With the benefit of hindsight, that’s probably when the forward’s luck took a turn for the worse.

No sooner had he made the quantum leap to join Manuel Pellegrini’s side than he departed for Afcon duty in Equatorial Guinea.

Ivory Coast won the tournament and Bony’s performances earned him a place in the CAF Team of the Tournament, but things were to turn sour on his return to Manchester.

Making a move in the winter often requires the player to hit the ground running, but the Afcon absence may have proved costly as Bony's integration into the City squad was delayed.

When he did finally return, he struggled for playing time; making just 10 league appearances - of which only two were starts - before the season's end.

Having scored nine before New Year, Bony would only score two more before the season's end.

Just when it seemed it couldn’t get worse, malaria hampered the forward’s pre-season, consequently affecting his fitness and further hindering his ability to establish himself at  City.

The context also didn't help, as the squad's focus and direction appeared to get lost during Pellegrini's last season in charge.

Bony made 26 appearances, but only 13 were starts, and he'd end the campaign with only four goals. Tellingly, he scored only half as many as wonderkid Kelechi Iheanacho, who comfortably outperformed the older player in his first Premier League season.
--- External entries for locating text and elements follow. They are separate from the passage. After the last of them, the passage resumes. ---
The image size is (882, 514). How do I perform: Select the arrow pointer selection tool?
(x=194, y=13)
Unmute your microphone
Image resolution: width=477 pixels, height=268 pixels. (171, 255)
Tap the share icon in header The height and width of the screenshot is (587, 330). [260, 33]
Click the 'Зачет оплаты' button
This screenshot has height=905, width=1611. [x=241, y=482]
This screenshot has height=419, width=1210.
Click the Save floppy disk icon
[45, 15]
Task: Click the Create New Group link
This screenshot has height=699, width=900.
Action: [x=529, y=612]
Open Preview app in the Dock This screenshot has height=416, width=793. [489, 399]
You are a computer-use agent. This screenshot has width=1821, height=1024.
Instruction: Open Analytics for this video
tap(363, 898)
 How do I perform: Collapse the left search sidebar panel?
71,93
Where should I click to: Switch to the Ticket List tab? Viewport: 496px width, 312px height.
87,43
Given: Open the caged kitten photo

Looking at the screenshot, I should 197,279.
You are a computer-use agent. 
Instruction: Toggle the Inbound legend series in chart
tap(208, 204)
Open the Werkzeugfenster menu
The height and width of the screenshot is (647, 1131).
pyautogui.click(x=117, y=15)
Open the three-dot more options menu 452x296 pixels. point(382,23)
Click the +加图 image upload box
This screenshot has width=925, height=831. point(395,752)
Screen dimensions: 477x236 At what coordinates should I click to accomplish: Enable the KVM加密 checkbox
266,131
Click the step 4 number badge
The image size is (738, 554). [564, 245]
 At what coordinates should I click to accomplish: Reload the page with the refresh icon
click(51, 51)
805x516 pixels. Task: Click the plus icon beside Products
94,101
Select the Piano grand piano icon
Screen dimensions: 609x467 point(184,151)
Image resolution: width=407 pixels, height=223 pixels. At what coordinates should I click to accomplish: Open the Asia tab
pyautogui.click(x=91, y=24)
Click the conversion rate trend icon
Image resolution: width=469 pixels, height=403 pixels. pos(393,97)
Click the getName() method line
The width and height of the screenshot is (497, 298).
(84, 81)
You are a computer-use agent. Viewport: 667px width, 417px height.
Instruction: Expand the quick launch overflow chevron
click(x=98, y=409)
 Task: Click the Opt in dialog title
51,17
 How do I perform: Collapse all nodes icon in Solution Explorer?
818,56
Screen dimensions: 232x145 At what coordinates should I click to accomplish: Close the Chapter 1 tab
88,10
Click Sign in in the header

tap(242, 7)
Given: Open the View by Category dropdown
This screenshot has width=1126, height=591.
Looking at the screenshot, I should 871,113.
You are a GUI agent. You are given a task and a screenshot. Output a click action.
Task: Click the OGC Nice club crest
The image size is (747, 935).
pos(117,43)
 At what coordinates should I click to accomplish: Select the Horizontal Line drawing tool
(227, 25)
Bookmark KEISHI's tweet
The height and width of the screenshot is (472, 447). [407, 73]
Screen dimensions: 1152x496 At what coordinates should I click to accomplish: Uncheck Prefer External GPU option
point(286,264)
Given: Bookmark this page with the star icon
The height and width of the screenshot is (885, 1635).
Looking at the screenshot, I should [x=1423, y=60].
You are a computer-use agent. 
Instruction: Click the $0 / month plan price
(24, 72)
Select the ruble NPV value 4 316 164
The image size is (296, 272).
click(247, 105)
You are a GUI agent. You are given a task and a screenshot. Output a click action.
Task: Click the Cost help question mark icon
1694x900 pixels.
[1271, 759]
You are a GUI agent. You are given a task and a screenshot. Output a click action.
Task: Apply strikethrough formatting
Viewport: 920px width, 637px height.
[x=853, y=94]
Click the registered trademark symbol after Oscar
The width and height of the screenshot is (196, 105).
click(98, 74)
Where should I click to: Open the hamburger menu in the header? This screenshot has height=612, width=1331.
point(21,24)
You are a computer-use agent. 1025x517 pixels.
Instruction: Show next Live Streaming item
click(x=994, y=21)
Par for the course with managerial changes often means a change in playing style and personnel, and Pep Guardiola immediately tried to jettison the forward.

Loaned to Stoke City, the frontman couldn’t replicate the form he showed at Swansea and fell out of favour with Mark Hughes.

Not even a return to the Liberty Stadium in the summer of 2017 could spark the one-time African champion into finding his best form. The Swans, who had abandoned attacking principles from his first spell, struggled for goals and were relegated.

Bony, by now struggling with knee problems, was largely a bystander.

He departs, albeit on loan, to Qatari side Al-Arabi probably with a feeling of what might have been had circumstances been different: the timing of his City move, the lack of appearances, illness and injury slowing him down, Pellegrini's loss of control, and the last few nomadic, unhappy years.

They may seem like a long time ago, but Bony's goals at Vitesse and Swansea ensured he was once Africa's most expensive player, and the impact he enjoyed earlier in his career ought not be forgotten amidst his more recent struggles.

Had a few small factors been different, Bony might be departing British football as one of the most decorated African players of his generation.